Responding to stakeholder queries at the company’s latest annual general meeting, Chandrasekaran said the Iveco acquisition would be financed through a mix of debt and internal cash generation. He said the debt would be serviced and repaid through Iveco Group’s future cash flows, and no equity dilution is envisaged.
Furthermore, he noted that the company will continue to spend 2% to 4% of its annual revenue on capital expenditure, earmarking about 55% of that investment for future technologies. Spending would remain low when upgrading existing vehicle platforms and increase during major product and technology programmes, the top executive continued.

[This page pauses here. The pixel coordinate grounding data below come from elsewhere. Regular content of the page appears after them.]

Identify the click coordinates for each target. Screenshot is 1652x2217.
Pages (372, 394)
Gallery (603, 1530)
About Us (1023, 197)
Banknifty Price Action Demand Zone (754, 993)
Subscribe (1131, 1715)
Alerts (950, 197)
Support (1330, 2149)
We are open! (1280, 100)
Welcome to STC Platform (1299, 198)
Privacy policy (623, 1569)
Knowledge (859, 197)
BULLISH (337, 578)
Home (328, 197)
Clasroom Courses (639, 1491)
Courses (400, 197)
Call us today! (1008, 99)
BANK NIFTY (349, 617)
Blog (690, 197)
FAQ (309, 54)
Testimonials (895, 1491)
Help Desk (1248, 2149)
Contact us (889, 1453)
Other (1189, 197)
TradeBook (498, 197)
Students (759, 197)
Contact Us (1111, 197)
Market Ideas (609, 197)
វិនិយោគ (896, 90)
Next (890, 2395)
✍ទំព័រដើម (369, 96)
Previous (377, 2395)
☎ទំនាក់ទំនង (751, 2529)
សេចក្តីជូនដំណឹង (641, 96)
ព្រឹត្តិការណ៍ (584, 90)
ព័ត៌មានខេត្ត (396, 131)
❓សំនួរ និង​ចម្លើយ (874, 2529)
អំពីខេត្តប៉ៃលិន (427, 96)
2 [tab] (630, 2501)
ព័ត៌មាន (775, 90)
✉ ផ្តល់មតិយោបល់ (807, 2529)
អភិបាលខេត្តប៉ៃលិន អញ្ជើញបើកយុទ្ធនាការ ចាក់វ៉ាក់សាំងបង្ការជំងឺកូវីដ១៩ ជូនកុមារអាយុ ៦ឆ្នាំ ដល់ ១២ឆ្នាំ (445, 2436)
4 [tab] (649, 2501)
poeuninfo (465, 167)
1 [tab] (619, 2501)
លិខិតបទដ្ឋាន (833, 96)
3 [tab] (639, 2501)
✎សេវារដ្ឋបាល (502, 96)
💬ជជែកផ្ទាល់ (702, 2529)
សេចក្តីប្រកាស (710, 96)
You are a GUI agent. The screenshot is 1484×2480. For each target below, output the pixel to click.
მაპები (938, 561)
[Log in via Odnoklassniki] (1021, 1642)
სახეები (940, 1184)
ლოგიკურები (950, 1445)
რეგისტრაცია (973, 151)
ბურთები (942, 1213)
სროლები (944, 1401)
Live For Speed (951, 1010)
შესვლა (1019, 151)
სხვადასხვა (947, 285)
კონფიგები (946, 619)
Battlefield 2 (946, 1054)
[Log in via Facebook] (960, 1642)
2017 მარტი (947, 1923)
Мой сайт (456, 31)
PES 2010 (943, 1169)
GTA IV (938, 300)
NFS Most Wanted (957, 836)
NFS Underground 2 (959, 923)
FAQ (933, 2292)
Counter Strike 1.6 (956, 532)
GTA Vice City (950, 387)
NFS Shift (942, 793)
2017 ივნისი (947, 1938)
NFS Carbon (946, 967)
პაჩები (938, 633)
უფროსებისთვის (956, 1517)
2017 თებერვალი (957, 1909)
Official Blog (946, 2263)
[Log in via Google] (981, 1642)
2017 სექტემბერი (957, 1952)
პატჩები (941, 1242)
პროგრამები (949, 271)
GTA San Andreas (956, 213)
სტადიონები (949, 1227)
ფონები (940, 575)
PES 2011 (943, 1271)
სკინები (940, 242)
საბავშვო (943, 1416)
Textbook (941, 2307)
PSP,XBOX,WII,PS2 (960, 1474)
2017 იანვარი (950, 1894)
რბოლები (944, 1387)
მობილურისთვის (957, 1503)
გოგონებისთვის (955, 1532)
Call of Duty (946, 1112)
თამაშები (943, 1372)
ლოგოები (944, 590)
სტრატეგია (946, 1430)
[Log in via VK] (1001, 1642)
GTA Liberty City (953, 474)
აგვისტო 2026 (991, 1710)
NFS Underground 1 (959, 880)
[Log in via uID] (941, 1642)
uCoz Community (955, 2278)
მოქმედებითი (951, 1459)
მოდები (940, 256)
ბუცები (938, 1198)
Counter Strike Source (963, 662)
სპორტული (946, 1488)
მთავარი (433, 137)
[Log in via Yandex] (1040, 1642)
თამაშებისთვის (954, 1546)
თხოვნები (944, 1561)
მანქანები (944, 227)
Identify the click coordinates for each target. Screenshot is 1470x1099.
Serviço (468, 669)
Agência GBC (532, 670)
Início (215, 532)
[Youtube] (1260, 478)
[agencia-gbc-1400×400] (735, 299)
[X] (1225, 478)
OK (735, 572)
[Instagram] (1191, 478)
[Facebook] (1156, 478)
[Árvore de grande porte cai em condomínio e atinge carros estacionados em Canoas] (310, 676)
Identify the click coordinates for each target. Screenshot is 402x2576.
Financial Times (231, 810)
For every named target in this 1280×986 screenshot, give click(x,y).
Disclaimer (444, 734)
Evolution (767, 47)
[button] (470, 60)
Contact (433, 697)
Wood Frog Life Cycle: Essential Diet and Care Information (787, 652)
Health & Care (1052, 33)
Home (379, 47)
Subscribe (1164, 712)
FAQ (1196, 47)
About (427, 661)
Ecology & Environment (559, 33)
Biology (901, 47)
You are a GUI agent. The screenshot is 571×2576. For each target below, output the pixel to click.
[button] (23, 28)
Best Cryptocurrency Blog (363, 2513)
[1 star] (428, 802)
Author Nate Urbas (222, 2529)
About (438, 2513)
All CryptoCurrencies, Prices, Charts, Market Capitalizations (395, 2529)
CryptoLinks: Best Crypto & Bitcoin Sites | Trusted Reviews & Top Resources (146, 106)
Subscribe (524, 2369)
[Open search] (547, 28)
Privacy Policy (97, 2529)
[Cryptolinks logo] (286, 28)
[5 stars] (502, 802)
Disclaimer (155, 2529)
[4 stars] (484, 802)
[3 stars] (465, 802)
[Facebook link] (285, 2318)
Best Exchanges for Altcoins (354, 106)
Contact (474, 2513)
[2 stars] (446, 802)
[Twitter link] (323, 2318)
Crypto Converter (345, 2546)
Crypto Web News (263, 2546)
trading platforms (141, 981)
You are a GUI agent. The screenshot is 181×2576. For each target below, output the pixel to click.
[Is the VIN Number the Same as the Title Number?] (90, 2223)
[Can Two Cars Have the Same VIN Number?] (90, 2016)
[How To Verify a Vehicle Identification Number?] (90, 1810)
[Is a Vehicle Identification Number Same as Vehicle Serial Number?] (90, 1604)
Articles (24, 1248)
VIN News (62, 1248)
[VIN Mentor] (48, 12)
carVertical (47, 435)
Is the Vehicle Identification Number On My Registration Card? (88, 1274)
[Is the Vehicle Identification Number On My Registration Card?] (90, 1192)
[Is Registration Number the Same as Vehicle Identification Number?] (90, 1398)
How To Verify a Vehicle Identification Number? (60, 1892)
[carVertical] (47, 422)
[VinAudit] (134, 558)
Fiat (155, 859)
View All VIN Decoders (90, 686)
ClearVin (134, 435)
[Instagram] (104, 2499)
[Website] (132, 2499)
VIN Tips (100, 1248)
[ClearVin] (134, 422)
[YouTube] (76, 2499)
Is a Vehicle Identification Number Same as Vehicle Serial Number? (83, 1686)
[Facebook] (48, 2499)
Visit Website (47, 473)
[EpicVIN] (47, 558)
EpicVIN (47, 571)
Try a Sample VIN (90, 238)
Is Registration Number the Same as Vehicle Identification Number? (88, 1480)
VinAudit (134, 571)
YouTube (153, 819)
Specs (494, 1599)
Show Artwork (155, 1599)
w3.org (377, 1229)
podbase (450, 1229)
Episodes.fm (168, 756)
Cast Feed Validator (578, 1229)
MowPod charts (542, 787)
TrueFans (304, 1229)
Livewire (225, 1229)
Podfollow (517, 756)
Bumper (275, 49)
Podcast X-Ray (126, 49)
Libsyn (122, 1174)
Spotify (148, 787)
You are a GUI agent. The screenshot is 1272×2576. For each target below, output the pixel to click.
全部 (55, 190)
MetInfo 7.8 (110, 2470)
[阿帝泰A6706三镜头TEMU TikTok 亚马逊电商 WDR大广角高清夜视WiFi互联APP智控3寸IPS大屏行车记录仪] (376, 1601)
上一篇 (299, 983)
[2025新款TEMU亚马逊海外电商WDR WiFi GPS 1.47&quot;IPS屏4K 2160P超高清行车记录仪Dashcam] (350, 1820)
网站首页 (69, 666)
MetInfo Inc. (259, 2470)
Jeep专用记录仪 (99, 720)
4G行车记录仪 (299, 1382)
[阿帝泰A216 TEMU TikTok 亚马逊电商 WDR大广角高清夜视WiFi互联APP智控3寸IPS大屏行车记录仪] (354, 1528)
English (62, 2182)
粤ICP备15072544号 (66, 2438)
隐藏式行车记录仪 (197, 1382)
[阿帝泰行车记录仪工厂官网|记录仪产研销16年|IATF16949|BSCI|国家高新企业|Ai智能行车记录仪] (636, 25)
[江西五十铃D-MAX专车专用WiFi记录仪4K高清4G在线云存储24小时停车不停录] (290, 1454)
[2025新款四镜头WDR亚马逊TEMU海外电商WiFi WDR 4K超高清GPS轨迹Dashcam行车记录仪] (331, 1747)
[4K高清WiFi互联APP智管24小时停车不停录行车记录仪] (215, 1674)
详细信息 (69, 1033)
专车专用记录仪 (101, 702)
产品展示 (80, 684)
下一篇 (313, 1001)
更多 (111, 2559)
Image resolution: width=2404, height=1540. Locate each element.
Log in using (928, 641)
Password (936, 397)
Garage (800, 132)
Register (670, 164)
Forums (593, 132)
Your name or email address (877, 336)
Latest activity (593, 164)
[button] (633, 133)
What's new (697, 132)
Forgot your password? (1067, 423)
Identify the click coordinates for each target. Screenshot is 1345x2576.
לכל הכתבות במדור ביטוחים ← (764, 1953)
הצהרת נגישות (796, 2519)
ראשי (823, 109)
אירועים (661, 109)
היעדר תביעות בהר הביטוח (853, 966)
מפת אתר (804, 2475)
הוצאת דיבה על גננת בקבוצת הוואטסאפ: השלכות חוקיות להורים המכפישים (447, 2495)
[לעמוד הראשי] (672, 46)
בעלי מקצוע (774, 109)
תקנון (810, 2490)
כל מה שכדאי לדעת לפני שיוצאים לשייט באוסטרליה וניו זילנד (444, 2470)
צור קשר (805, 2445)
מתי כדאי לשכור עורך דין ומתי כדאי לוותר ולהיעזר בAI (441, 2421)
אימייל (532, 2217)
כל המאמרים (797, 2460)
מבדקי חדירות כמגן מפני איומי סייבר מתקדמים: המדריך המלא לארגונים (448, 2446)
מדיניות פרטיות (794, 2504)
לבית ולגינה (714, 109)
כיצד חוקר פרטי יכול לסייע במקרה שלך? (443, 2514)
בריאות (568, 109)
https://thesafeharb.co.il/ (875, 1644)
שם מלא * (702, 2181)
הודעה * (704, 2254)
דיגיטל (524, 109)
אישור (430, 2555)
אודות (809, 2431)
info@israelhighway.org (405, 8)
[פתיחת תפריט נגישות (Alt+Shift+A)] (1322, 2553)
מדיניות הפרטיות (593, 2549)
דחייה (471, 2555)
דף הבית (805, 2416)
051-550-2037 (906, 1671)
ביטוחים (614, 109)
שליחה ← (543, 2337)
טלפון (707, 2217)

A back of the envelop calculation suggests that if Tata Motors and Iveco together end up with annual revenue of about $35 billion to $40 billion over the next five years, then spending 2% to 4% of that on capital expenditure would mean roughly $700 million to $1.6 billion a year. If half of that capex is directed toward future technologies, the amount set aside for those projects would be about $350 million to $800 million annually.
Chandrasekaran, earlier during his address at the AGM stated that the company has secured the majority of the regulatory approvals required for the multi-country transaction and is working through the remaining clearances, with completion targeted for the second quarter of fiscal 2027.
The Chairman outlined three strategic rationales for the deal: access to IVECO's powertrain and other technology, an expanded international footprint that builds on Tata's existing overseas presence, and broader product capabilities to compete across markets with varying customer needs. He said the combined entity is targeting a position among the top four commercial vehicle makers globally; a notable ambition in an industry currently led by manufacturers such as Daimler Truck, Traton (Volkswagen's truck unit), Volvo Group, and Paccar.
Asked about the biggest challenges facing Tata Motors Commercial Vehicles, the Chairman identified geopolitical uncertainty, disruption in supply chain and commodity price volatility as the three big risks. The company, Chadrasekaran pointed out, is mitigating them by increasing localisation to reduce supply-chain disruptions and by improving value engineering plus effective cost management to offset raw material inflation.